Hackney 2.x Architecture
View SourceThis document describes the internal architecture of hackney 2.x, including the process-per-connection model, connection pooling, load regulation, and SSL handling.
Overview
Hackney 2.x uses a process-per-connection architecture where each HTTP connection runs in its own gen_statem process. This design provides:
- Clean isolation - Each connection has its own state, no shared mutable state
- Automatic cleanup - Process crashes clean up sockets automatically
- Simple ownership - Socket always owned by connection process
- OTP supervision - Standard supervisor tree for fault tolerance
hackney_sup
├── hackney_manager (connection registry)
├── hackney_conn_sup (connection supervisor)
│ └── hackney_conn [1..N] (connection processes for HTTP/1.1, HTTP/2)
├── hackney_pools_sup (pool supervisor)
│ └── hackney_pool [1..N] (pool processes)
└── hackney_altsvc (Alt-Svc cache for HTTP/3 discovery)
QUIC connections (HTTP/3):
├── hackney_quic.erl (Erlang interface to NIF)
└── hackney_quic NIF (lsquic + BoringSSL, no supervision needed)
└── QuicConn resources (GC-managed, one per QUIC connection)Connection Process (hackney_conn)
Each connection is a gen_statem process that manages:
- TCP/SSL socket
- HTTP protocol state (request/response phases)
- Streaming state (chunked encoding, content-length tracking)

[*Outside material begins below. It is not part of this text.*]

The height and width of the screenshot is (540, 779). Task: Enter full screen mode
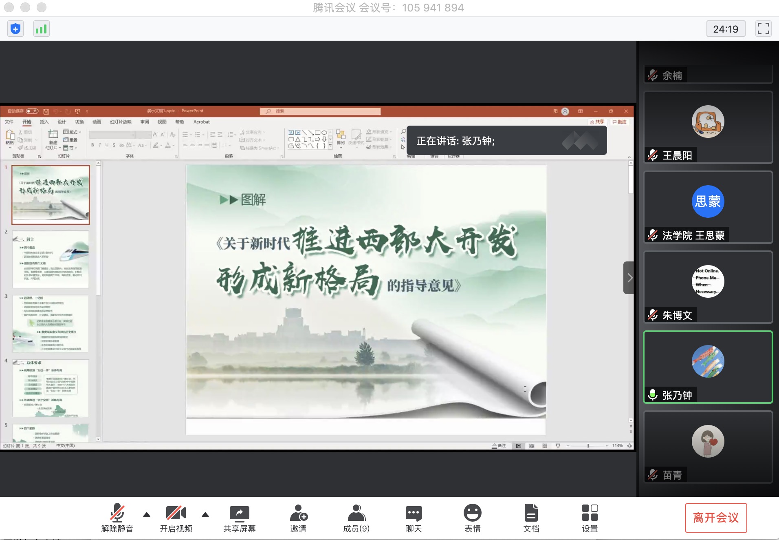click(x=763, y=29)
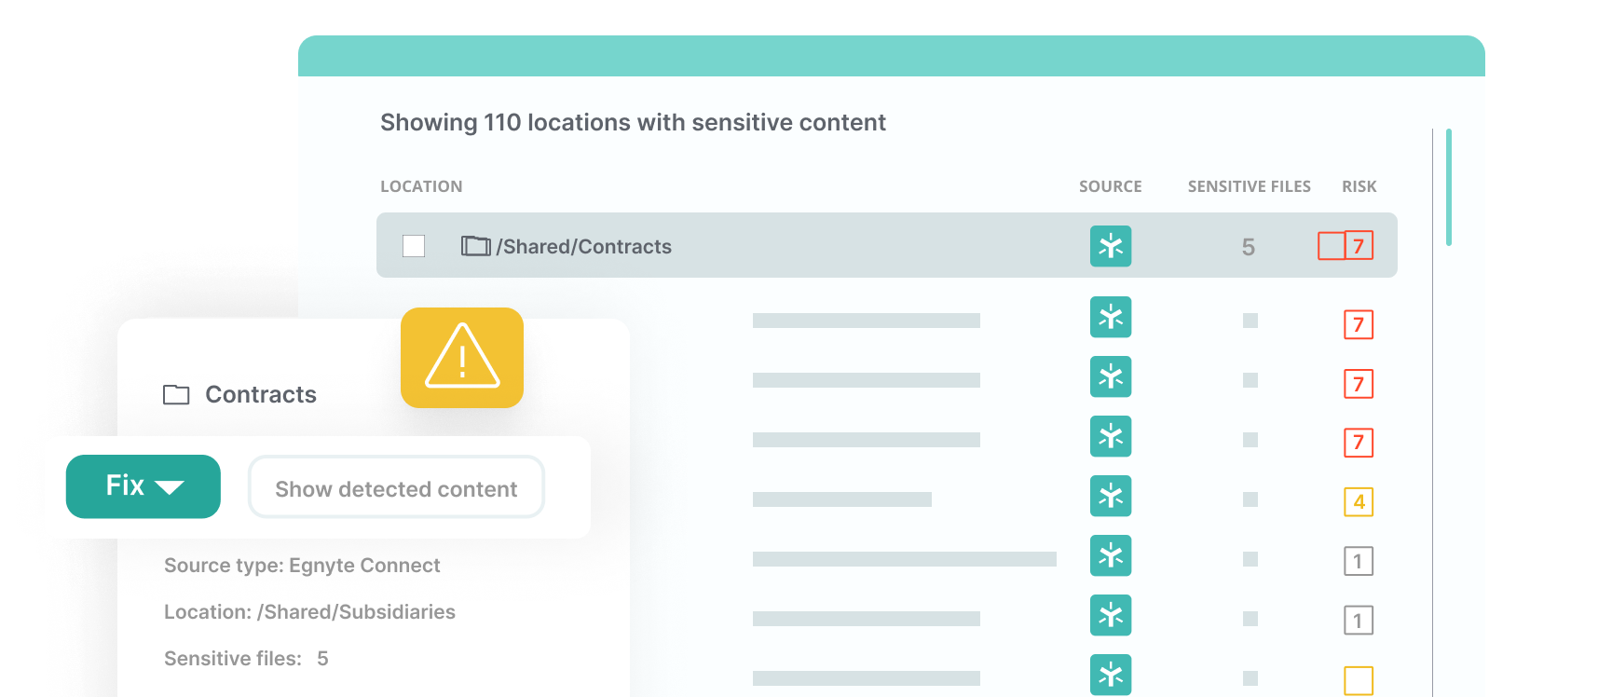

- Owner process monitoring
State Machine
┌─────────────┐
│ created │
└──────┬──────┘
│ connect
▼
┌─────────────┐
┌─────│ connected │─────┐
│ └─────────────┘ │
│ │ │
send_request │ upgrade_to_ssl
│ │ │
▼ │ ▼
┌────────────┐ │ ┌────────────┐
│ on_body │ │ │ connected │ (SSL)
└─────┬──────┘ │ └────────────┘
│ │
finish_send_body │
│ │
▼ │
┌─────────────────┐ │
│ waiting_response│ │
└────────┬────────┘ │
│ │
start_response │
│ │
▼ │
┌────────────┐ │
│ on_status │ │
└─────┬──────┘ │
│ │
▼ │
┌────────────┐ │
│ on_headers │───────┤
└─────┬──────┘ │
│ │
▼ │
┌──────────────┐ │
│ on_resp_body │ │
└───────┬──────┘ │
│ │
│ body done │
└──────────────┘
│
▼
┌────────────┐
│ closing │
└─────┬──────┘
│
▼
[exit]Owner Monitoring
The connection process monitors its owner (the process that checked out the connection). If the owner crashes, the connection terminates automatically, preventing socket leaks.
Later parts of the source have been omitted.